---------- Supplied data ----------
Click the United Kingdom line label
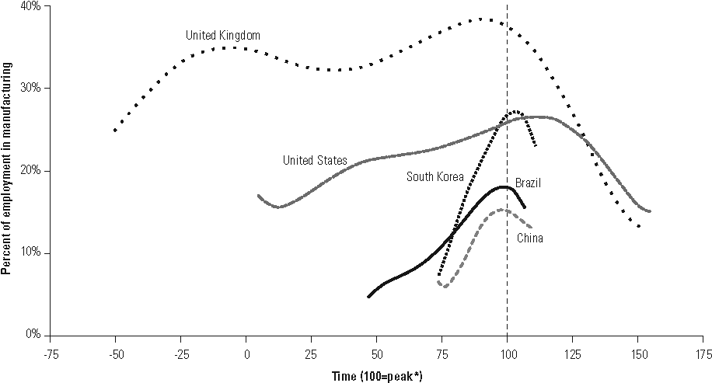coord(222,36)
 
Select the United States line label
coord(315,161)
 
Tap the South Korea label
coord(435,177)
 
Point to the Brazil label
coord(527,183)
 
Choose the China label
coord(530,239)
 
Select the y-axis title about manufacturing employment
coord(7,171)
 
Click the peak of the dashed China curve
coord(502,210)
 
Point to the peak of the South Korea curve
coord(516,111)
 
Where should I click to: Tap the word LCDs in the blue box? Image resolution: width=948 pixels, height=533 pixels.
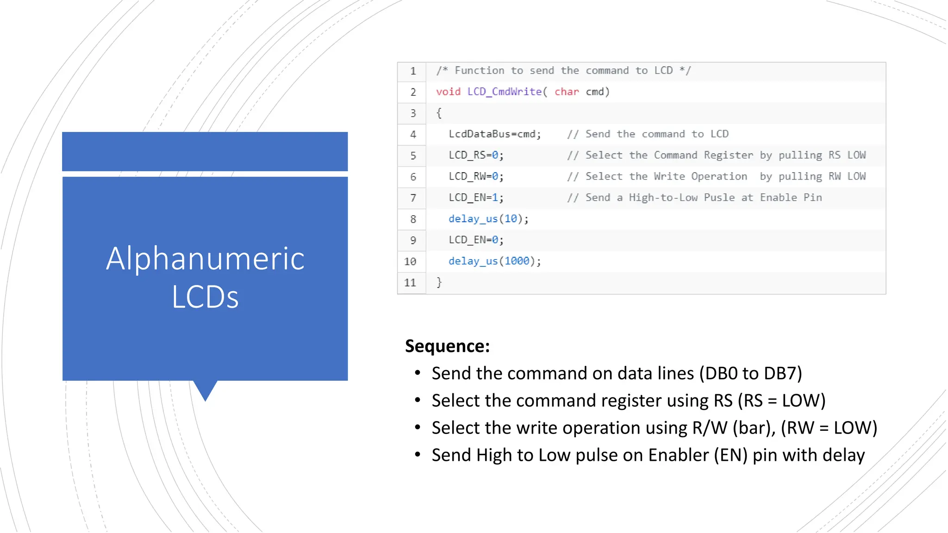tap(205, 297)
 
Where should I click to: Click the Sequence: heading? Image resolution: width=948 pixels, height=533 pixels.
----------
◆ Short problem: Copy verbatim the part of the material that opens with the line containing "Click the peak of the dashed China curve" and closes with the line containing "tap(205, 297)", both lines included. Do not include the pictures in your answer.

◆ Solved problem:
Click the peak of the dashed China curve
coord(502,210)
 
Point to the peak of the South Korea curve
coord(516,111)
 
Where should I click to: Tap the word LCDs in the blue box? Image resolution: width=948 pixels, height=533 pixels.
tap(205, 297)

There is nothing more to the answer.